Nonetheless, the developing world understandably wants to keep up this pursuit of prosperity. And it is quite obvious that the rich world has no right to hinder this quest, since high income countries are overdue to start chopping the amount of climate-changing emissions they continue to spew an unfair share of into the “atmospheric commons”.
In this comprehensive report, the World Bank suggests that the answer to climate change is not a choice between high-growth/high-carbon and low-growth/low carbon. But rather a matter of fixing existing inefficiencies while also finally beginning to adopt mitigation actions that actually have many co-benefits to outweigh their cost. This would be the first step in becoming “climate smart”.
The report aims to show that today, greater wealth and prosperity do not “inherently produce more greenhouse gases” as in the past, but rather that “particular patterns of consumption and production do”. To illustrate the point, the authors (Marianne Fay, the Chief Economist of the Sustainable Development Network and Rosina Bierbaum, a respected US environmental policy expert) note that per capita emissions in rich countries vary dramatically: from 7 tons in Switzerland to 27 in Australia.
Though changing such patterns is politically and scientifically complex, we are capable of acting differently than how we have been, the World Bank maintains — and we are intelligent enough to realize that we need to do so as soon a possible. (Hopefully we can count on the Bank to take its own advice.)
In the run up to Copenhagen, it is widely known that developing countries do desire to take lower-carbon paths but that they require (and should feel entitled to) financial and technical assistance from richer countries. Same goes for their adaptation needs. Such equity is key to dealing with the climate change challenge, the authors say.

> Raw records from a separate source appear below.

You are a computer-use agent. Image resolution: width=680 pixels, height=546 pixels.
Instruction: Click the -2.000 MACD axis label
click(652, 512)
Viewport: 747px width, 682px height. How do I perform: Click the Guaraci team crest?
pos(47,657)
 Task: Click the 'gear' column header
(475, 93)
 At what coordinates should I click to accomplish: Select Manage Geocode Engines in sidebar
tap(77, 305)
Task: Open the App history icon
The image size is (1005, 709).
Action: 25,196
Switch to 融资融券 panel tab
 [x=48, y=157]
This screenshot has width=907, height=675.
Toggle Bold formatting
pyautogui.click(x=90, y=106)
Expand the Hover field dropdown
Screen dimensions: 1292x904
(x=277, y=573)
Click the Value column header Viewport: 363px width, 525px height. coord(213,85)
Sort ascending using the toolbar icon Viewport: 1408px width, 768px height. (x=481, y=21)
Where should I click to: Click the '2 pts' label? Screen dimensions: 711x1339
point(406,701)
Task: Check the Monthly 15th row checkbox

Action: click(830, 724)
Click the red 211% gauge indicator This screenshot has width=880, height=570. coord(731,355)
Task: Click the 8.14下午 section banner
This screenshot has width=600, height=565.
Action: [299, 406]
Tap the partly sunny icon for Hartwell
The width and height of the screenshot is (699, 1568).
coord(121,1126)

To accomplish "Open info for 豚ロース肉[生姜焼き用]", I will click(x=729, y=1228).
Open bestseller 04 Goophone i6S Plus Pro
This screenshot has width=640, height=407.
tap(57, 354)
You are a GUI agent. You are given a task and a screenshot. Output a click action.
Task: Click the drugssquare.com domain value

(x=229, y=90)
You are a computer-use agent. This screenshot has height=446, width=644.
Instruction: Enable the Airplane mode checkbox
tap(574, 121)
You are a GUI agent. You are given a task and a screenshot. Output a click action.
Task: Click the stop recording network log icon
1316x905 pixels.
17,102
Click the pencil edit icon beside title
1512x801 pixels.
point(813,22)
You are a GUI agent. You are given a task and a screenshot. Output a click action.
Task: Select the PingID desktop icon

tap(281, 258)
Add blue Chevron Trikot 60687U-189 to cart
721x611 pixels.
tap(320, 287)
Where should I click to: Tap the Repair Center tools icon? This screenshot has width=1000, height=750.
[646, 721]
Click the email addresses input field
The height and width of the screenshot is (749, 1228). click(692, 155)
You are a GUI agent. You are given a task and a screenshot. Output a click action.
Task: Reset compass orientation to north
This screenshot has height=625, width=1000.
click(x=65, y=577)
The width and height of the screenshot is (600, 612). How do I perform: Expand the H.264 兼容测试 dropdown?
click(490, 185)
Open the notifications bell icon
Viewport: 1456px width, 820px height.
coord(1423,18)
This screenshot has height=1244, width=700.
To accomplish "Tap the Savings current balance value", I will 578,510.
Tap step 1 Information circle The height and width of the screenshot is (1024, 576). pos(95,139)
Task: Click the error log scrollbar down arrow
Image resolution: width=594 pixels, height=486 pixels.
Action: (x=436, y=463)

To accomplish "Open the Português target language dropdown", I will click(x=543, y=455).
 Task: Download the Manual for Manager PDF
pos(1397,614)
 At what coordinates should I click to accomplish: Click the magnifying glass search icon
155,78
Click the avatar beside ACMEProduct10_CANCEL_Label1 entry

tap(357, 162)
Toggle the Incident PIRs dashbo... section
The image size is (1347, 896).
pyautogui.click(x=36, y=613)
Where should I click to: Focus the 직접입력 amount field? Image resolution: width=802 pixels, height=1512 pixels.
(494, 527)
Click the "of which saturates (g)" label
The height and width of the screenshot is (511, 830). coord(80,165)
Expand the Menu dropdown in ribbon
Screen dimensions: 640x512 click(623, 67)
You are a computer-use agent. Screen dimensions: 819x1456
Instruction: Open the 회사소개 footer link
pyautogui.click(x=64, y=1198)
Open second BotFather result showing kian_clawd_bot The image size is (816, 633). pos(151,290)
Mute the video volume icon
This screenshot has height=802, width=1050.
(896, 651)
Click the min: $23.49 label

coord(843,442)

Though these things amount to such a tall order as to have kept the world frozen in metaphorical headlights, they are all possible, the report argues. It is simply a matter of recognizing and ending the inertia, and quickly and earnestly pursuing equity, as well as utilizing our ingenuity.
The challenges are immense (and this is well-documented in the report) and reversing all that we have done is now impossible. Nevertheless, there really is a route to a carbon smart future, and with this report, the World Bank has helped to map it out.
Amongst an extensive list of recommendations, the Bank argues that:
→ Existing low-carbon technologies and best practices can be used to reduce energy consumption significantly (and save money). Doing so could, for example, cut energy consumption in industry and the power sector by 20–30 percent, helping reduce carbon footprints without sacrificing growth.
→ The added value of emission reduction measures must be appreciated. Avoided deforestation, for instance, preserves watersheds and protects biodiversity, while forests can effectively serve as carbon sinks.
→ A transformation of the world’s energy systems is required (and in order). Research and development investments on the order of US$100 to $700 billion annually will be needed — a major increase from the modest $13 billion a year of public funds and $40 billion to $60 billion a year of private funds currently invested.
However, what the report makes abundantly clear is that we need to hit the road immediately and we have about ten years to turn things around.